Some people say we need to price our products differently to better compete with Amazon and other online retailers. And for a while, my company did lower prices and matched online prices while still paying the bills — but that doesn't work anymore. Over the last 10 years in particular, retailing has turned into a cruel game of "name that tune" — in other words, whoever can sell a product for the lowest cost wins. And because the "competitive retail price level" is being established by the Internet, big box stores, catalogs, professional retailers, etc., profit margins are continuing to drop. Razor-thin margins don't matter to Amazon and other large e-tailers because they're high-volume companies, but I, as a small, independent company, cannot compete.

This stings even more because Amazon doesn't get its hands dirty, educate customers, advertise locally and provide showrooms or community involvement. They don't invest back into our industry, and instead leave all of the "work" to us pool and spa professionals. It's a lose-lose situation.

The truth is, today's consumers have immediate access to thousands of businesses competing to sell the same commodity. And we as pool and spa professionals are kidding ourselves if we think we can consistently convince clients to pay more money for an identical commodity they can find online for less. As a result, we're losing more and more of our customer base every day. We've invested in our customers by building their pools, training them, advising them when issues arise, establishing a rapport with them. But obviously, our customers are going to go elsewhere to buy the professional products we carry if it's cheaper. Sometimes, they can even buy at wholesale rates! We've always strived to be fair and ethical with our customers, but it's mortifying when a longtime customer takes out their smartphone and asks us why we're not even close to "competitive retail pricing levels."

Distributors also play a role in these issues, as they're fulfilling large e-tailer orders and shipping directly to customers. To help cover the cost of supplying to e-tailers, they're raising the cost to professional dealers.

In the past, our wholesale pricing was more consistent. We were given manufacturer catalogs that listed MSRP, and the distributors would provide a discount multiplier so we could work backwards from the MSRP to establish our wholesale cost. Today, they're using wholesale price matrices that set the pricing much higher and much less consistently. Many manufacturers no longer publish MSRP, which adds to our confusion.

It's obvious that distributors are selling product to e-tailers for less than they are selling to professional pool dealers.
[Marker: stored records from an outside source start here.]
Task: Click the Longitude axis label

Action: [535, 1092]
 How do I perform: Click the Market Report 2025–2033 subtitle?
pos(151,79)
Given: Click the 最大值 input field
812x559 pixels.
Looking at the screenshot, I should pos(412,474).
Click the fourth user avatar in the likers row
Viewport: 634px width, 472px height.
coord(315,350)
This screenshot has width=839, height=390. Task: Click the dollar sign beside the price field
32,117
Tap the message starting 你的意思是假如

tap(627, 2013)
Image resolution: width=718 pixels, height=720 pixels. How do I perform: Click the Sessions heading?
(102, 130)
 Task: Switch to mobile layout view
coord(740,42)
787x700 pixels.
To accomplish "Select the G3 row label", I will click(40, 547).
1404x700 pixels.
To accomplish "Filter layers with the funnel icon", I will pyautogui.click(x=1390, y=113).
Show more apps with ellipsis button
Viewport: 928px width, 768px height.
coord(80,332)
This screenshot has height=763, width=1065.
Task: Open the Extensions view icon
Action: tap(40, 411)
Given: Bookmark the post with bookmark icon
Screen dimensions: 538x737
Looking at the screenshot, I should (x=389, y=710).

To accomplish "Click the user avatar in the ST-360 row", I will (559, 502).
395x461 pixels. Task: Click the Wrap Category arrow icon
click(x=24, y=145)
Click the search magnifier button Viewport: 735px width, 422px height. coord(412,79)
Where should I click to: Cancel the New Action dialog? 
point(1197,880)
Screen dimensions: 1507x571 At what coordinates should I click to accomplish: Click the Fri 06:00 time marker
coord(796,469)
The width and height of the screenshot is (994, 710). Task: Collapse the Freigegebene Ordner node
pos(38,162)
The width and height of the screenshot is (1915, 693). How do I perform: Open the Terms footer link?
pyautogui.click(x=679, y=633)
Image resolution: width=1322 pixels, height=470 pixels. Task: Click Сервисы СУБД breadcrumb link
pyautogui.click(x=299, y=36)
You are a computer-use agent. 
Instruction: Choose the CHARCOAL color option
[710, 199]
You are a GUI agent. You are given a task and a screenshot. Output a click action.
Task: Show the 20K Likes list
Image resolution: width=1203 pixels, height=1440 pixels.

Personally, we have patronized many of these distributors and manufacturers for 42 years. It is aggravating to know that they are supplying anyone and everyone with professional pool products. Even more insultingly, they're putting us at a competitive disadvantage by pricing us out of the market.

As far as ways to compete, some suggest we need to focus on our service business to stay afloat, but the same problems plague the service side. More and more often during service calls we diagnose the clients problem, price the replacement parts and leave the job without a sale because the client says they can buy the repair item at wholesale pricing online. Even specialty and commercial products are now available online below wholesale-level pricing.

All of the above problems stem from one fact: We are not in control of our industry. Manufacturers aren't controlling who sells their products and distributors aren't controlling their prices — and as a result, we as professional pool and spa dealers can't control much of anything! No one is looking out for us, and we're slowly but surely getting squeezed out of the market.

I love this industry, and I have 25 years of experience to prove it. But if things continue this way, I don't know how much longer I'll be a part of it.

Scott Long is the owner of Wet & Wild Pools & Spas, New Philadelphia, Ohio.